Le parole dell’intervento di Roberto Speranza suonano anche come una risposta proprio a Massimo D’Alema: “Noi il Pd lo amiamo e ci crediamo, ma vogliamo cambiarlo. Vogliamo creare una alternativa dentro il Pd”. Insomma, quella che Speranza chiama “l’inquietudine montante dei nostri militanti” non deve sfociare in un nuovo partito. In sala è palpabile il disorientamento dei quadri del Pd, cresciuti nella Ditta e nelle Feste dell’Unità. Condividono ogni parola di D’Alema e con Renzi la distanza è quasi antropologica: l’Etruria, Verdini, una comunicazione fatta di slogan. Ma fuori è un’incognita. “Extra ecclesiam nulla salus” si diceva una volta. I militanti della Ditta vivono l’avventura fuori come un salto nel buio. Alfredo D’Attorre, che ha lasciato il Pd per andare in sinistra italia, è arrivato a Perugia come segno di rispetto e di amicizia: “La politica – dice – ha una sua logica oggettiva. E io resto convinto che ci ritroveremo presto con molti che sono qui, volenti o nolenti. Il referendum istituzionale sarà lo spartiacque, quello sarà il vero congresso del partito della Nazione, non ce ne sarà un altro”.
È un’analisi non dissimile da quella di D’Alema. Il quale, nel giorno dell’investitura di Roberto Speranza, ha voluto mettere nero su bianco la sua scarsa stima di una minoranza di cui parla, nelle conversazioni private, quasi come di un gruppo di morti, privi di coraggio e di capacità di iniziativa politica perché, per uno cresciuto nella scuola comunista, la politica è innanzitutto rapporti di forza e analisi realistica delle forze in campo. L’analisi dice che il Pd è già un partito della Nazione e la minoranza invece di far saltare il tavolo, chiede il congresso di un partito dove, con l’ingresso di pezzi di Forza Italia, è ancora più minoranza già ora.

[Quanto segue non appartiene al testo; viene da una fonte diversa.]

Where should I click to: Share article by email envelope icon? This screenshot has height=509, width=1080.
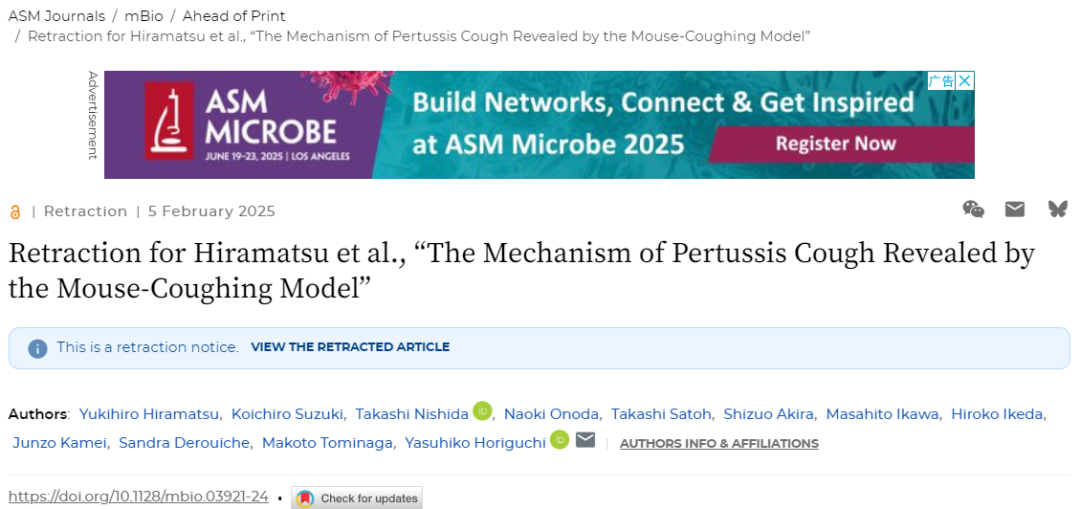[1015, 209]
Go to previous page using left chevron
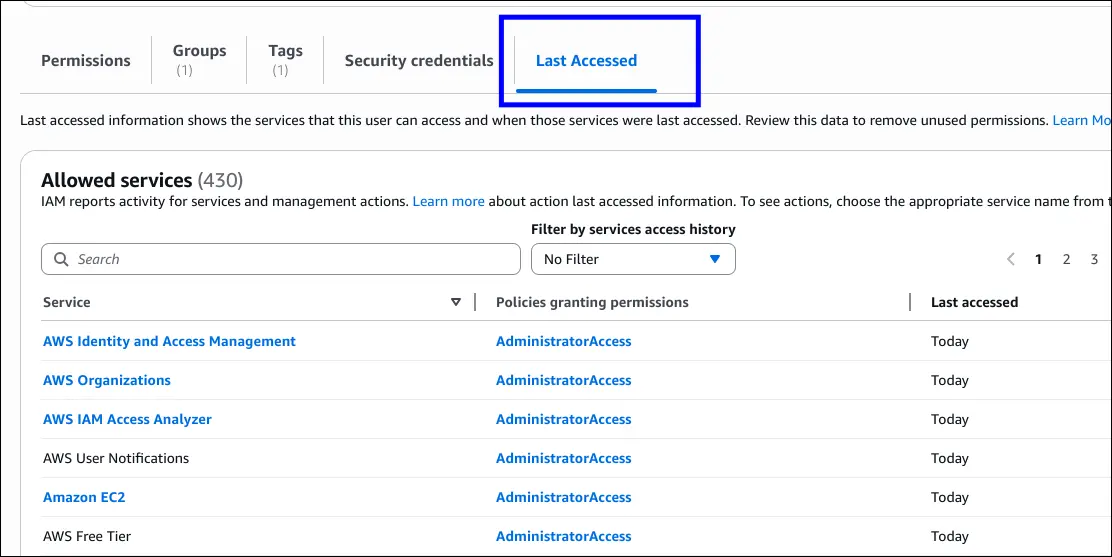This screenshot has width=1112, height=557. pyautogui.click(x=1011, y=259)
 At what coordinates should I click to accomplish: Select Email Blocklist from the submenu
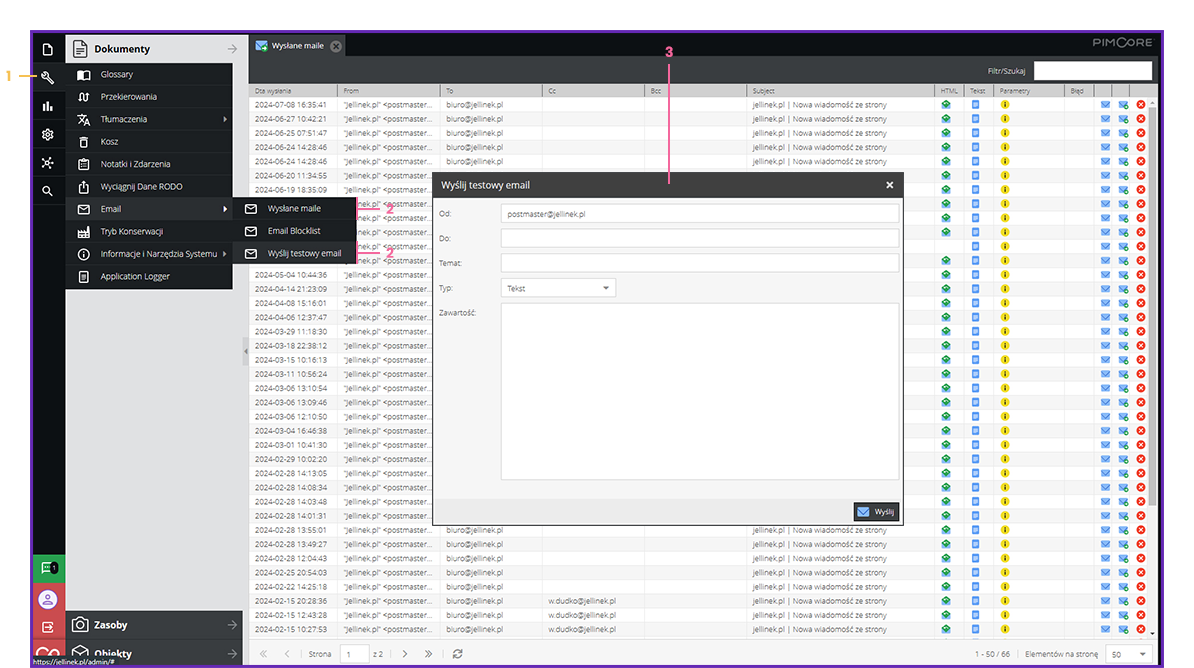[294, 231]
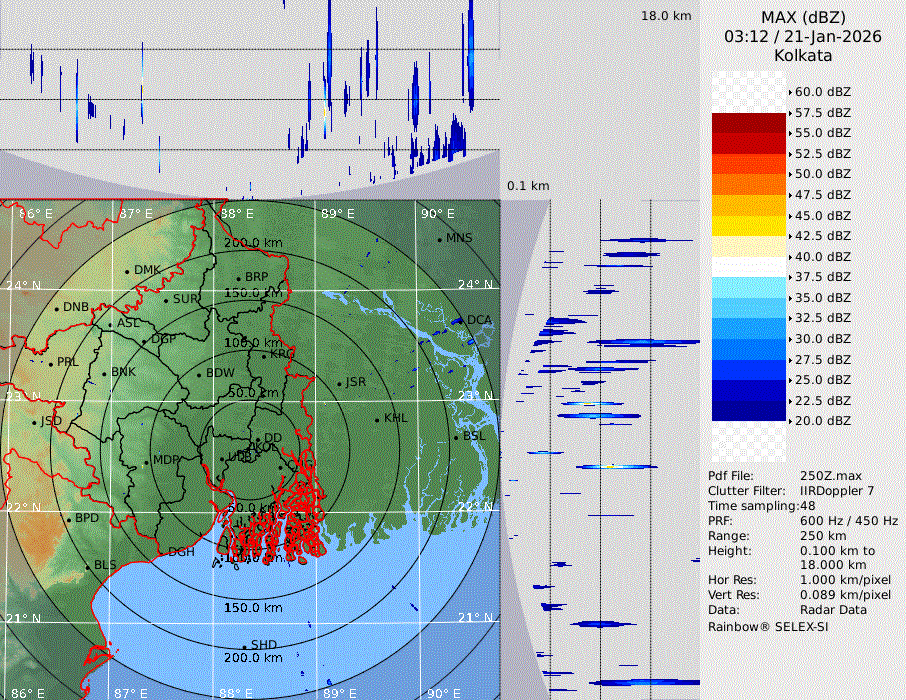906x700 pixels.
Task: Click the Kolkata radar name label
Action: click(803, 55)
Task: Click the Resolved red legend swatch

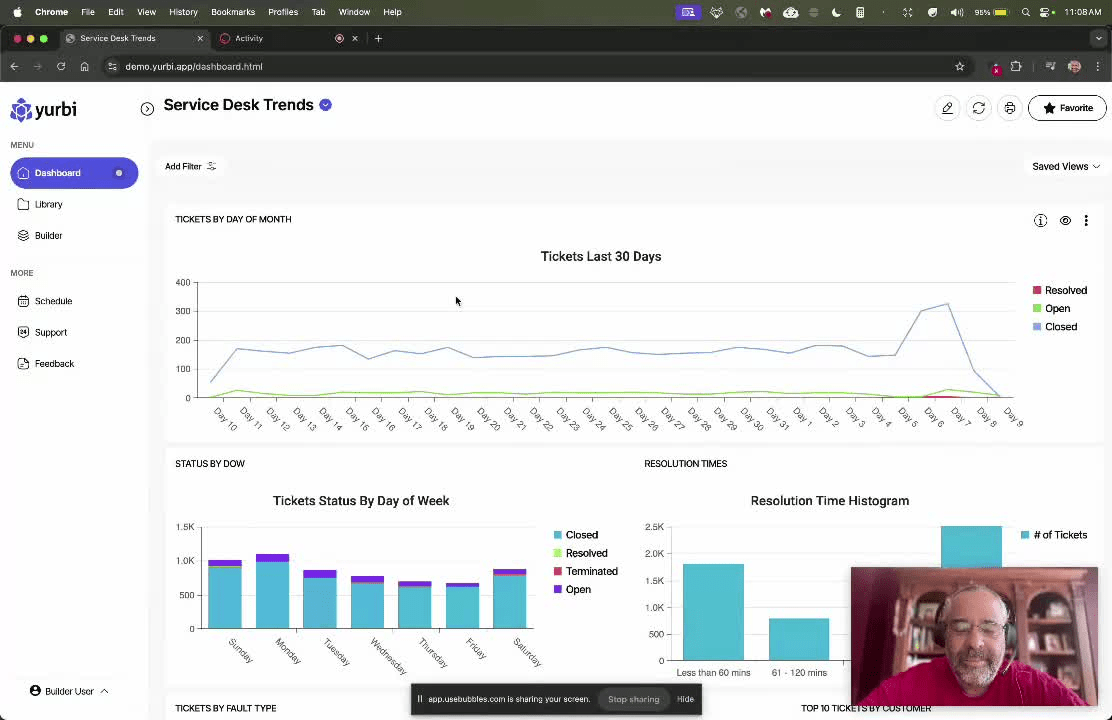Action: [1037, 290]
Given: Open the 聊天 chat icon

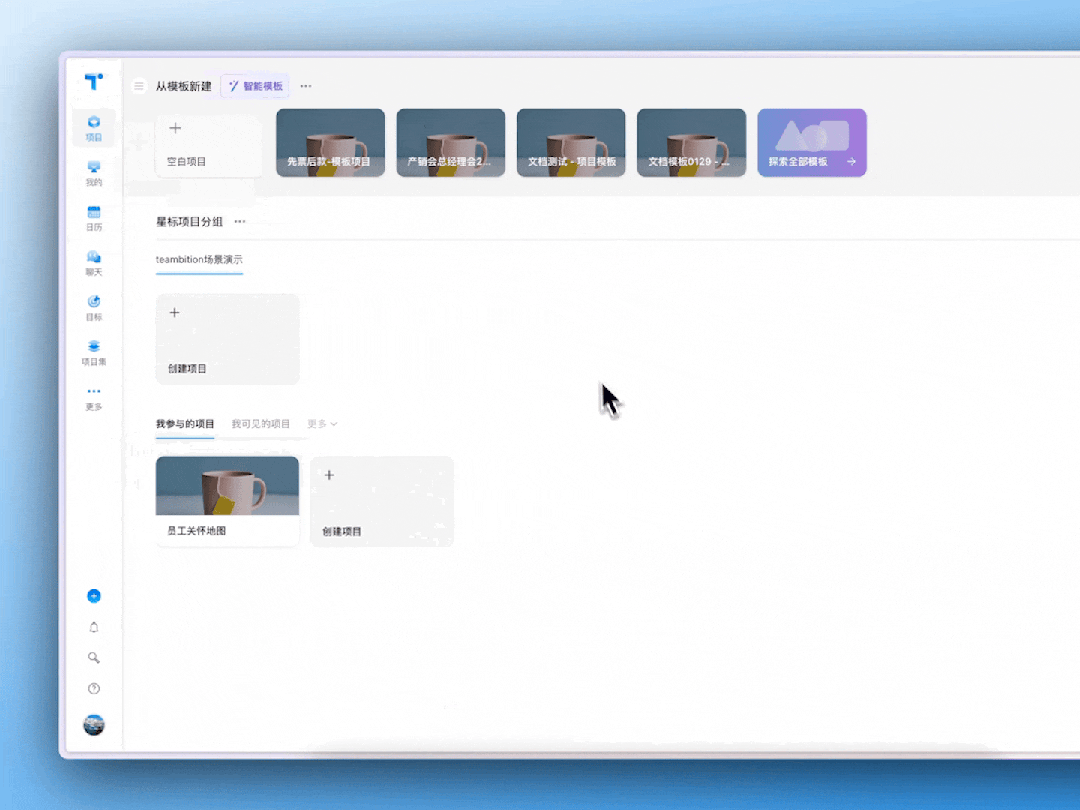Looking at the screenshot, I should [94, 263].
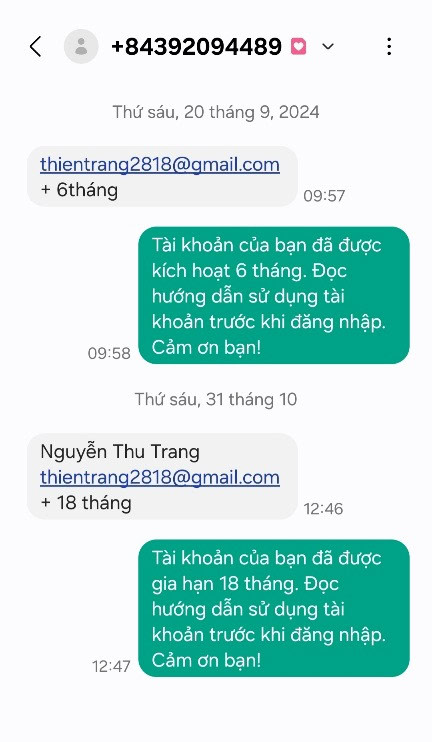
Task: Tap the 09:58 timestamp
Action: [x=109, y=353]
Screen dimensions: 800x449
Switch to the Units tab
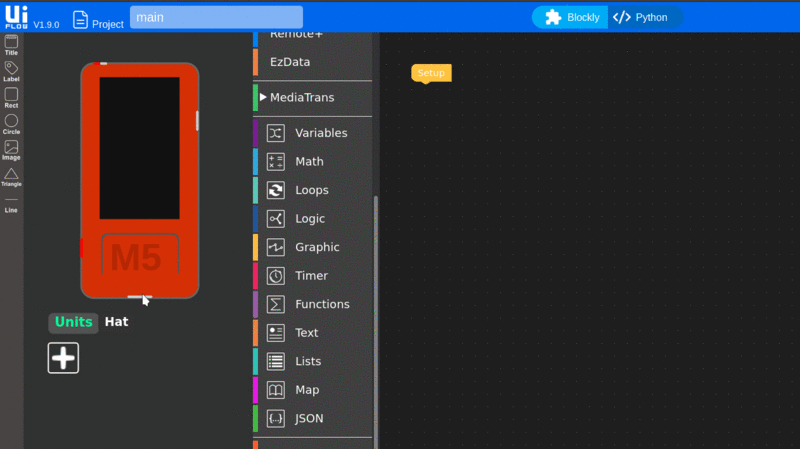73,322
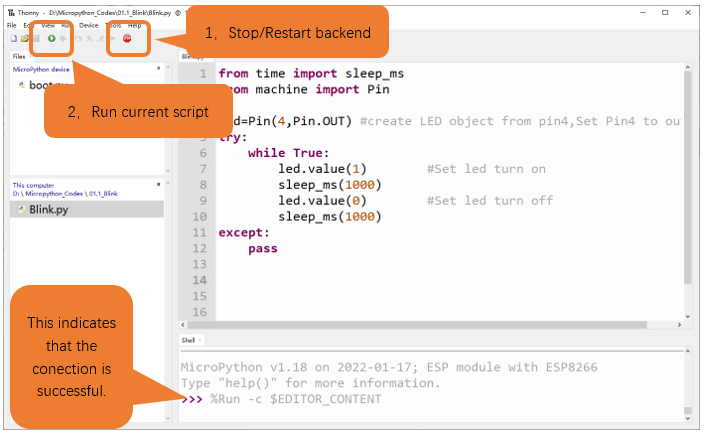Click the D:\Micropython_Codes\01.1_Blink path link
Viewport: 706px width, 434px height.
coord(65,194)
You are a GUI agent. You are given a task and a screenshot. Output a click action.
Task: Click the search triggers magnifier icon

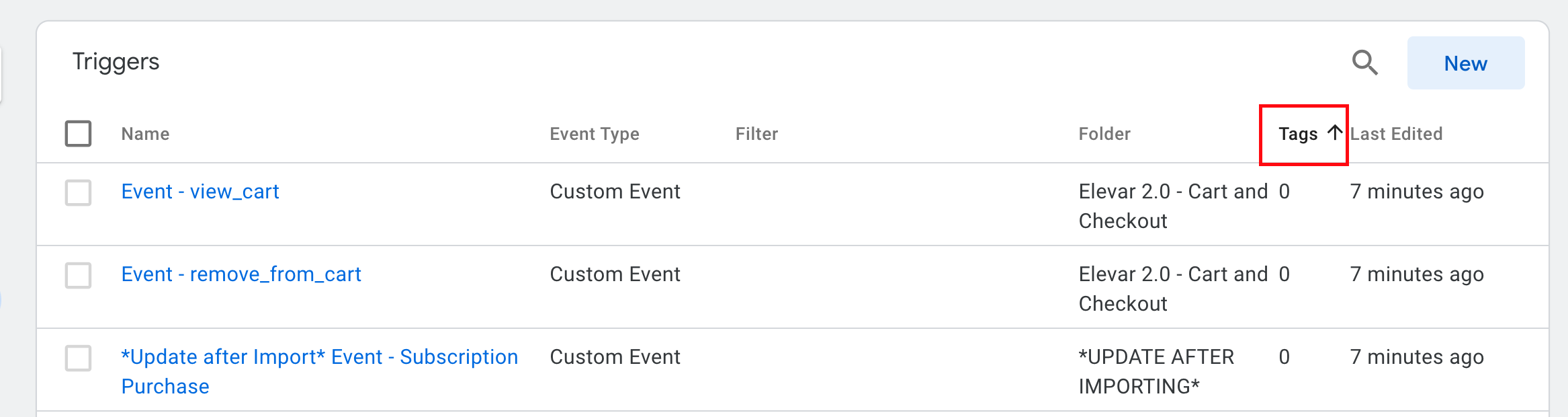[x=1364, y=63]
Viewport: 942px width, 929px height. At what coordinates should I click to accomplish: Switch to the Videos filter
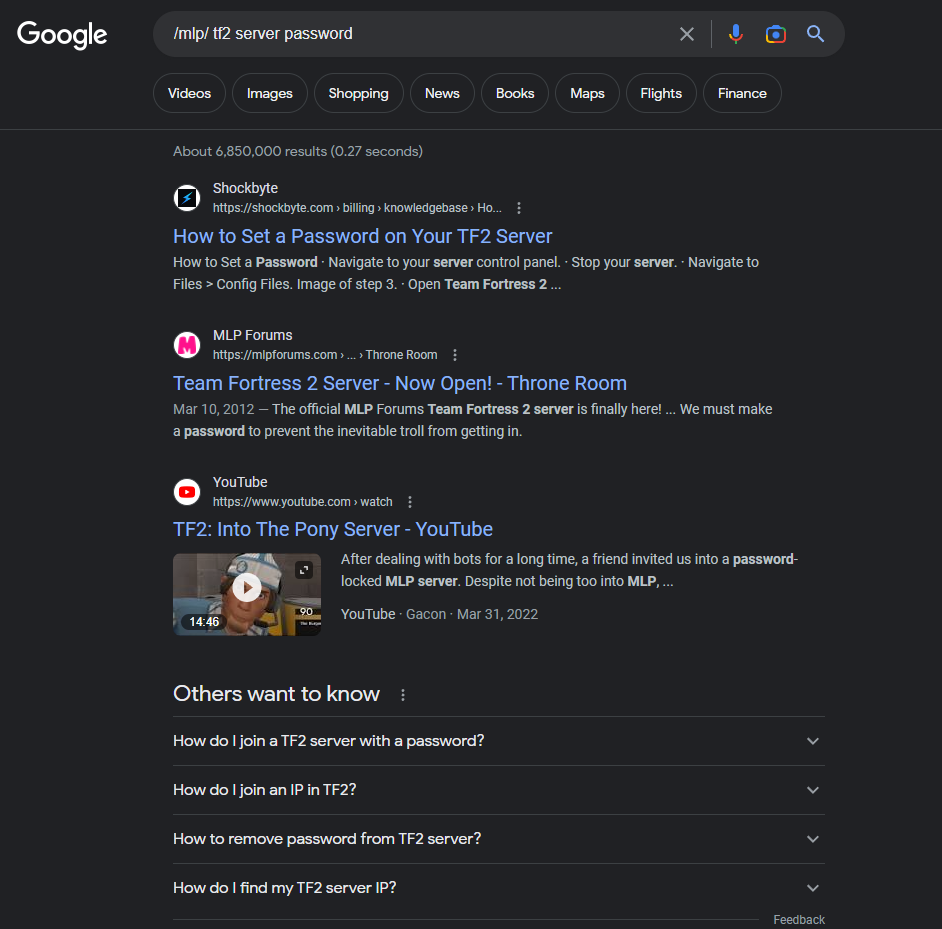click(x=189, y=93)
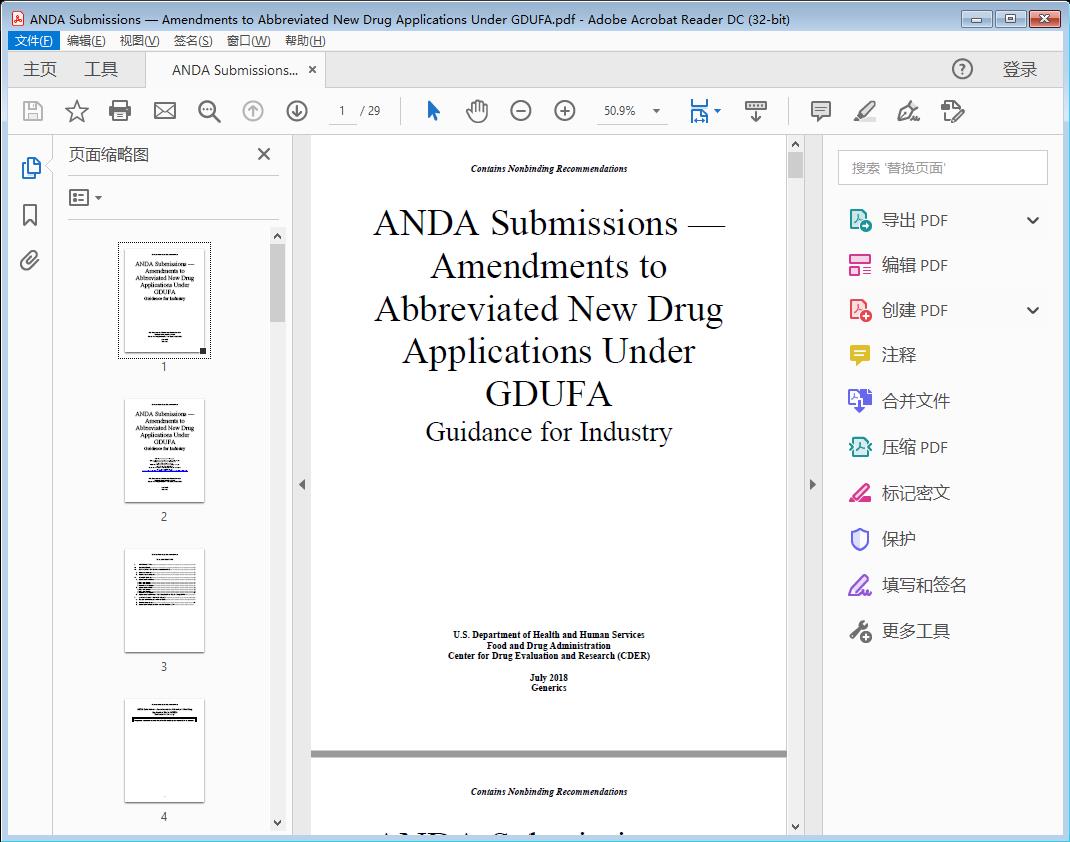Select the page 2 thumbnail
Viewport: 1070px width, 842px height.
[163, 451]
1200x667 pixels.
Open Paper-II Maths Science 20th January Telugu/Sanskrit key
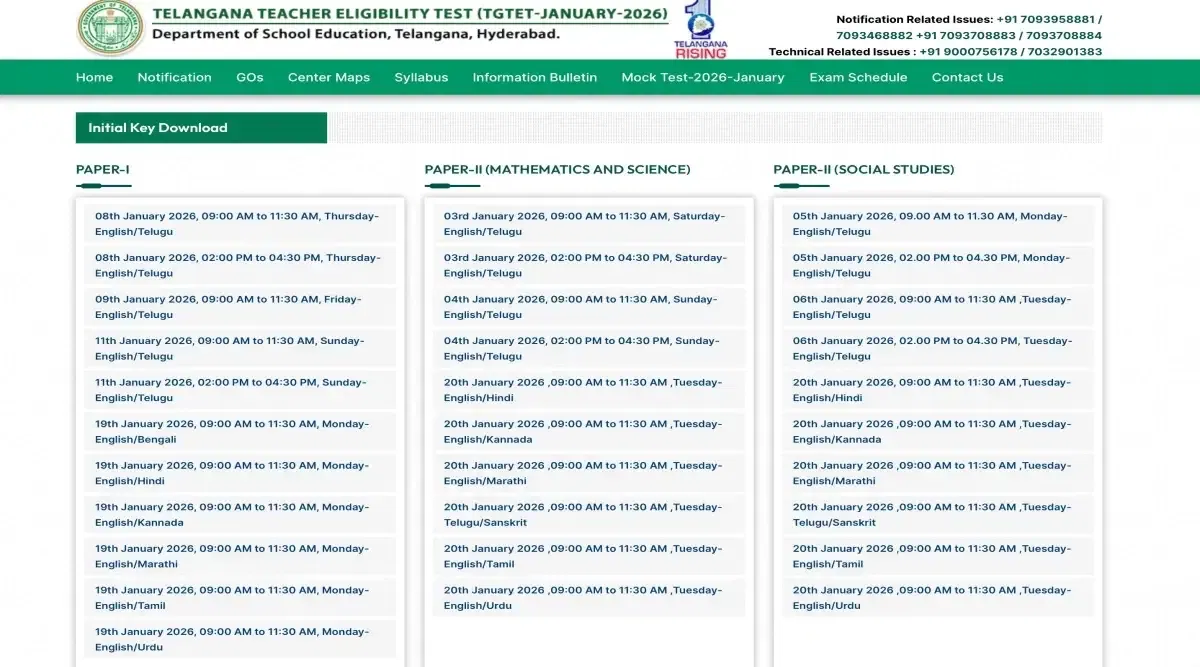[582, 514]
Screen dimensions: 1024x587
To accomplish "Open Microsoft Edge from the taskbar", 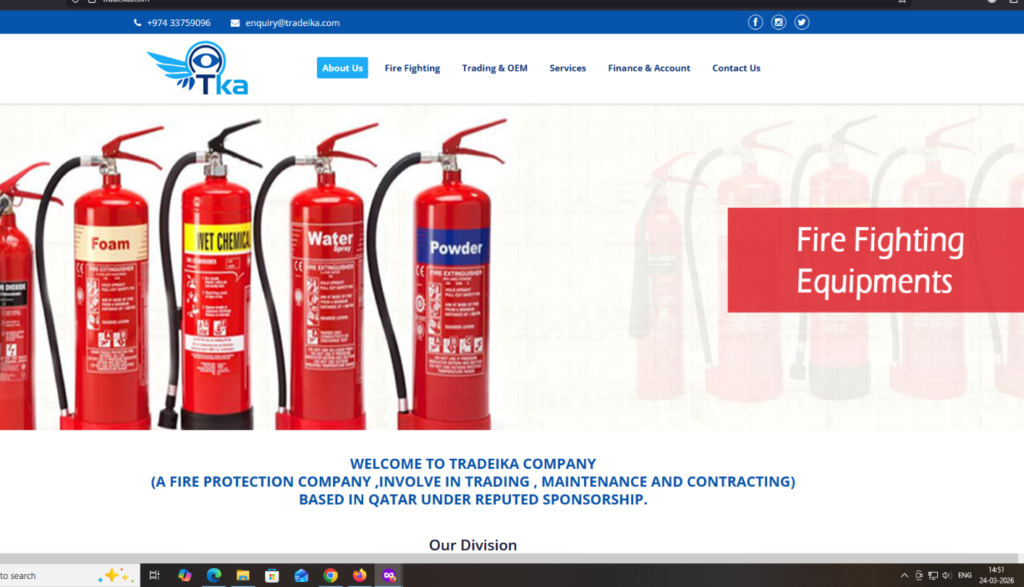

Ecco, l’ennesima tappa di una divergenza di vedute tra D’Alema e Bersani, dopo la gestione delle primarie, la gestione del post voto, è questa: per D’Alema il Pd è un errore storico da superare, facendolo saltare – primo colpo le amministrative, secondo il referendum - per rifare un partito di sinistra, nella consapevolezza che c’è un pezzo di cattolici che non disdegna l’idea di rifare la margherita. Bersani e Speranza invece non solo non vogliono prendere atto del fallimento del Pd, ma vogliono salvarlo, nel senso che considerano la loro presenza, dentro, un modo per evitare che diventi una forza centrista. Sussurrano che, è vero, al momento l’arcipelago della sinistra è diviso. Cuperlo balla da solo, D’Alema è all’opposizione, ma che di qui al congresso un “correntone” è possibile. Perché tra i turchi monta il malessere rispetto alla linea di Orfini, troppo schiacciata su Renzi. Tra i catto-dem non è un mistero che l’ala di Delrio, uno che ha buoni rapporti anche con Mattarella, è in contrasto col giglio magico. Anche nel mondo veltroniano sta accadendo qualcosa se Walter Verini, per dirne una, ha criticato il modo in cui il partito ha gestito il caso delle primarie truccate a Napoli.

Ecco, in questo quadro – ragiona Speranza – il ragionamento di D’Alema divide, non unisce, impedendo di costruire l’alternativa dentro. Alternativa che Bersani vuole agevolare anche passando il testimone alla nuova generazione di 40enni: “Quelli della mia generazione – dice Bersani - non han bisogno di essere rottamati: la nostra generazione di quest’area non ha niente da chiedere. Io dico solo ‘chiedimi chi erano i Beatles’, basta, punto”. Niente Napalm.